Analyzing these results, Guzey investigated how sleep deprivation affected his cognitive function. Below is the result of 'PVT'. The light red area shows the results during normal times, and the blue area shows the results during sleep deprivation. “There was no statistically significant difference in PVT performance between normal and experimental,” Guzey said.
This is the result of 'guzey_arena_0'. Again, there is no statistically significant difference.
Guzey seems to have been confused by the fact that he should not have enough sleep, but his cognitive function is not significantly affected. Before starting the experiment, Guzey hypothesized that 'In monotonous and boring' PVT 'I will accidentally fall asleep or distract and the performance will decrease, but with the interesting task' guzey_arena_0 'the performance does not decrease. However, the PVT test did not show any significant cognitive decline.
In the cognitive function test conducted by Guzey this time, it was suggested that 'there was no significant decline in cognitive function during sleep deprivation'. On the other hand, Mr. Guzey during the experiment said that he spent roughly 85% of his time awake while he was fully awake, and 10% while feeling drowsy. And 5% seemed to have had a drowsiness that was almost sleepy, and said that they had returned to awake state by playing a video game for 15 to 20 minutes.
Also, Guzey had a complicated discussion about academic papers with friends for about an hour on the 10th day after starting to sleep 4 hours a day. After this discussion was over, Guzey asked a friend, 'It's been 10 days since I started sleeping for 4 hours a day. Did you notice anything?' A friend replied to this question, '(laughs) I didn't notice it at all.' Also, when I asked a roommate who knew the existence of the experiment, 'What did you change during the experiment and after the experiment?'
Even so, sometimes he didn't even have the energy to play video games, he fell asleep for a few seconds, or fell asleep for a few minutes while sitting on a chair. 'I wouldn't think I could have kept this schedule for 14 days if I hadn't had a great deal of time to design the experiment and publish the results,' Guzey admits, in fact. He said it was very difficult to stay asleep for four hours.

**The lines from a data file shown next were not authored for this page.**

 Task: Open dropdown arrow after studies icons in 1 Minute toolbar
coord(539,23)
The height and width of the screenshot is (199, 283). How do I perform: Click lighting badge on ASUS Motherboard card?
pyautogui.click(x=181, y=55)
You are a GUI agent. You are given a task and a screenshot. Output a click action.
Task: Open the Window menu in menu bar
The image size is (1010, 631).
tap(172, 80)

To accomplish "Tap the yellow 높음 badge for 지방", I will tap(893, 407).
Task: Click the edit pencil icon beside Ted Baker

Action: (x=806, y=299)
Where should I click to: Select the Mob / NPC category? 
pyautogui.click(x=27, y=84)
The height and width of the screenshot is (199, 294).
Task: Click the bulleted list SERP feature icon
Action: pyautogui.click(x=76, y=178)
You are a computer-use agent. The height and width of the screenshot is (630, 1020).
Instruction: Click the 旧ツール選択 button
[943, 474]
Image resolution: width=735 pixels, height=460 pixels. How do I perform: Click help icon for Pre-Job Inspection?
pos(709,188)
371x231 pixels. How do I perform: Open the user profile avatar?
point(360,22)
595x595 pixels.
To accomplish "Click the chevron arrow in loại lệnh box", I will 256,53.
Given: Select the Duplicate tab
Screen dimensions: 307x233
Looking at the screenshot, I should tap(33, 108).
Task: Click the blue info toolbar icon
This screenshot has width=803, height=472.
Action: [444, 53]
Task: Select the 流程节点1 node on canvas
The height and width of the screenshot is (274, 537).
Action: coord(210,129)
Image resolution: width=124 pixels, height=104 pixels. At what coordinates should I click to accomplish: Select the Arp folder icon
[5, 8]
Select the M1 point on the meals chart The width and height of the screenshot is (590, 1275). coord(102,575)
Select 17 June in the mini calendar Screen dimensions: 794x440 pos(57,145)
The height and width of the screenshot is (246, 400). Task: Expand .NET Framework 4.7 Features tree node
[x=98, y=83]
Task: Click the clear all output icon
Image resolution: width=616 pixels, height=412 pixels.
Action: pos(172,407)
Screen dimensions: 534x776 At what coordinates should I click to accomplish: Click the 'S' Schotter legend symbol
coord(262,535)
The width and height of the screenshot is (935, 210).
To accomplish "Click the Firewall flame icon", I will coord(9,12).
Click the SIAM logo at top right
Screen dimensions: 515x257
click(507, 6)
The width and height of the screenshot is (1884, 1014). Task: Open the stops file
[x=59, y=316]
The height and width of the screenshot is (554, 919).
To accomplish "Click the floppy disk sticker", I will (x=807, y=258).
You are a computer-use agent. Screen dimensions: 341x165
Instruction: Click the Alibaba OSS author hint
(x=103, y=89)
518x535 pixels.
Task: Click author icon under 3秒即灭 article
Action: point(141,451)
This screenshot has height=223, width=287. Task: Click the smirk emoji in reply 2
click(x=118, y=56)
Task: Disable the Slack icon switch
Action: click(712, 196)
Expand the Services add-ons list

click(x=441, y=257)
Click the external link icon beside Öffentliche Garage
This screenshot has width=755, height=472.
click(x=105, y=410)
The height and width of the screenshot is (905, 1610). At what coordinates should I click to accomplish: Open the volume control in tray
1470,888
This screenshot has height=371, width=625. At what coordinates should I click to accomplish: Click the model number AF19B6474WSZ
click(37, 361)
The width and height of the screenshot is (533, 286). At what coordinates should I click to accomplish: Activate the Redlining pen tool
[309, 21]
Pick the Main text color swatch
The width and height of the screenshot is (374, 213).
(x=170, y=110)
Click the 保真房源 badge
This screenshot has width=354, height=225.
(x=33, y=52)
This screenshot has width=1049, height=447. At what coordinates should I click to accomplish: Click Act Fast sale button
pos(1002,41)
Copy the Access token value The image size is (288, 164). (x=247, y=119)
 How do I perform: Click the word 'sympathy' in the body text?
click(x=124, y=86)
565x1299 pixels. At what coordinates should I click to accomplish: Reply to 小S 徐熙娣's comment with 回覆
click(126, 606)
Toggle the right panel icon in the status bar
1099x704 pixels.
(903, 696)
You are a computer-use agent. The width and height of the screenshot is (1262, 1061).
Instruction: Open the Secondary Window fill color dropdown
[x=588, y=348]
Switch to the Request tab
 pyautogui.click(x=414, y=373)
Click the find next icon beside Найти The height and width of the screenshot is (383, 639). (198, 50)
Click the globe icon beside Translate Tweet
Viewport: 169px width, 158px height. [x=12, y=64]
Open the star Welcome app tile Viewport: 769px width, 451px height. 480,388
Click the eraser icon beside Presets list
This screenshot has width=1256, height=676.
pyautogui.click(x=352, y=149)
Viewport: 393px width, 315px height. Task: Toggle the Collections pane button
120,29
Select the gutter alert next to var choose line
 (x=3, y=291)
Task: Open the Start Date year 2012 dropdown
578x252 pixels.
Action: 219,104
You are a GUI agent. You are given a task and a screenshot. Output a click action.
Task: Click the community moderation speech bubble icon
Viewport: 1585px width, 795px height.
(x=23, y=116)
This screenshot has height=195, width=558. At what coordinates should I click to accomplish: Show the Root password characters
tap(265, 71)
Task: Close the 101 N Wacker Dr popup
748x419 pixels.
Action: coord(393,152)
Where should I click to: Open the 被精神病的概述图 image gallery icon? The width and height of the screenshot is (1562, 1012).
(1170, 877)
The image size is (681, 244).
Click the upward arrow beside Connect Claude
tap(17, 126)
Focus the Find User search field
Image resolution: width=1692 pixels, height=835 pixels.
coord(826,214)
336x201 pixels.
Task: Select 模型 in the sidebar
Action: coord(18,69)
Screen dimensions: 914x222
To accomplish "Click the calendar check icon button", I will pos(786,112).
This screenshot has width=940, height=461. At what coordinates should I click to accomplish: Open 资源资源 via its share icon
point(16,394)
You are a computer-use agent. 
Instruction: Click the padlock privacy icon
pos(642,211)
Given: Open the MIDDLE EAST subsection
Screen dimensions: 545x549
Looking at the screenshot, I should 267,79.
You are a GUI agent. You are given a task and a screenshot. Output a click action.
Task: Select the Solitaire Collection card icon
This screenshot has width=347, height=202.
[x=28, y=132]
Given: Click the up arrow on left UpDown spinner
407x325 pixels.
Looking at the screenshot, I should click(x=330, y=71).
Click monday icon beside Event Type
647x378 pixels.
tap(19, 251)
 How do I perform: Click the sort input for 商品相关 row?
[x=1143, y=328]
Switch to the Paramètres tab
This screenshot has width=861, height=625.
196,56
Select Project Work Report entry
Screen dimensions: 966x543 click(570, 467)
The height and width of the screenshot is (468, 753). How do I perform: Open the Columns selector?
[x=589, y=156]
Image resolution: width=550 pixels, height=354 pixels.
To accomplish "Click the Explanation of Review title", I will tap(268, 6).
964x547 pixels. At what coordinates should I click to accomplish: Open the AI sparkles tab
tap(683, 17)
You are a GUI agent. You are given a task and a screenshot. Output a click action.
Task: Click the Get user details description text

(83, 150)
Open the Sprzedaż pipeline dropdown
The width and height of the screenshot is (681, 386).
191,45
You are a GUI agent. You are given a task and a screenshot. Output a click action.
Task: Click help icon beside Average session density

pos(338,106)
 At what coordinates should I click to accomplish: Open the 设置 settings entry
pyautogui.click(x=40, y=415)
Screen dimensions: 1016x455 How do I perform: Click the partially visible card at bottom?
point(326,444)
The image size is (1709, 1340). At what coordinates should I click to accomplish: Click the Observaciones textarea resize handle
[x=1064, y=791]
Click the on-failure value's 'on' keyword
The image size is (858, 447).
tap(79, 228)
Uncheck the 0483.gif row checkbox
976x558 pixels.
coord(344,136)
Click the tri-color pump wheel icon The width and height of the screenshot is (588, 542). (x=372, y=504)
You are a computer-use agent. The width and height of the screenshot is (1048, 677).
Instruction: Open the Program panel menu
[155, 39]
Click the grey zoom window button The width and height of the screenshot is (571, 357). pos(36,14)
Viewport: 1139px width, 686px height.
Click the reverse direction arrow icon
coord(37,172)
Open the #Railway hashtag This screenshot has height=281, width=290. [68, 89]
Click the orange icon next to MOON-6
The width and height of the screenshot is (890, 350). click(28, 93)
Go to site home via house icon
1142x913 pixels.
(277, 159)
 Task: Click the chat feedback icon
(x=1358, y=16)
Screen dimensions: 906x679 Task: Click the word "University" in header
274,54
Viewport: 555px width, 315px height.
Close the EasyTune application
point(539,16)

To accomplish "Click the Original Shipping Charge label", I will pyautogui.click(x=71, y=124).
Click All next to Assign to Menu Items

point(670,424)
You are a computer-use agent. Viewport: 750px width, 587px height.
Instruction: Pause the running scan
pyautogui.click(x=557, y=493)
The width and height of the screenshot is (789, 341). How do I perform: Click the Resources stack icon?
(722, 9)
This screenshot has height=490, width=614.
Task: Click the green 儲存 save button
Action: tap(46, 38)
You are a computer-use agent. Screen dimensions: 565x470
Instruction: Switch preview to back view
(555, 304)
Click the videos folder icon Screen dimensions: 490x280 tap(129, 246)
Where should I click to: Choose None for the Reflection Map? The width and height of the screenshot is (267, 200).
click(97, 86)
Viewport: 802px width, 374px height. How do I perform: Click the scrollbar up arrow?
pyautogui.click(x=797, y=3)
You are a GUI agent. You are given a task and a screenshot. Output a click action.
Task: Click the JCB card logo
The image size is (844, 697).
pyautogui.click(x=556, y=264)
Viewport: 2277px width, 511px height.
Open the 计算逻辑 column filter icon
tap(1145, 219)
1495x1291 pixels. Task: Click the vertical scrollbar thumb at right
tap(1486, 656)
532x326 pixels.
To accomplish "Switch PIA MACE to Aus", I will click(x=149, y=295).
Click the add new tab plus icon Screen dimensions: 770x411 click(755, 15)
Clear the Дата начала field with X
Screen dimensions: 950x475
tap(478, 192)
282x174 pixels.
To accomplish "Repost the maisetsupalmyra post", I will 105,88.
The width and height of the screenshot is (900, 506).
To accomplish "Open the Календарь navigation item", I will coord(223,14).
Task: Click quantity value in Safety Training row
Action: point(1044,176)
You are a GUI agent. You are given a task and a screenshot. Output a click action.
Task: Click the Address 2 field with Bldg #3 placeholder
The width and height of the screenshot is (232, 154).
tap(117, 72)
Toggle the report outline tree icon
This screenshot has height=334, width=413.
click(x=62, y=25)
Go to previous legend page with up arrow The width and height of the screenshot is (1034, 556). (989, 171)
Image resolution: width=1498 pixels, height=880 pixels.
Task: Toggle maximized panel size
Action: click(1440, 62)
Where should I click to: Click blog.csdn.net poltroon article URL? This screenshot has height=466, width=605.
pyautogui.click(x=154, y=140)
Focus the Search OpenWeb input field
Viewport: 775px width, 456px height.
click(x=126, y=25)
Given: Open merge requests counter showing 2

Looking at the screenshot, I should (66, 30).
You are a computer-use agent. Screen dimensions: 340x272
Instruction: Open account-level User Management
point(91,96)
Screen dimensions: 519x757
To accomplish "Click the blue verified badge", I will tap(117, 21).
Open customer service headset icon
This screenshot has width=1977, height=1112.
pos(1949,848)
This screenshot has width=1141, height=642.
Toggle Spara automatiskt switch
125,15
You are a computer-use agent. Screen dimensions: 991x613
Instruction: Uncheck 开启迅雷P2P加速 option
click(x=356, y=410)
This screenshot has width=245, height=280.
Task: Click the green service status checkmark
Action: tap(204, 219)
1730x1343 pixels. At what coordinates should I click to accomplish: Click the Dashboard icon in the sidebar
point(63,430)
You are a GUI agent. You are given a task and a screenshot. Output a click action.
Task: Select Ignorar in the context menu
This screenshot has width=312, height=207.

The results obtained in the series of experiments are only samples of Mr. Guzey, and the data quality may not be so high. Also, Guzey says in the first place, `` I like what is happening, I do not like sleeping '', admitting that I had a motive to discover that lack of sleep does not adversely affect cognitive function. .. Guzey points out that this may have been the motivation for getting a high score on the cognitive function tests taken during periods of sleep deprivation. In addition, although he did not lose much of his physical condition during the experiment, it seems that he did not closely follow his health condition.
Guzey said that not only this experiment, but also 'experiment without sleeping for 75 consecutive hours' 'experiment to continue sleeping for 4 hours a day for more than 30 days' will be done.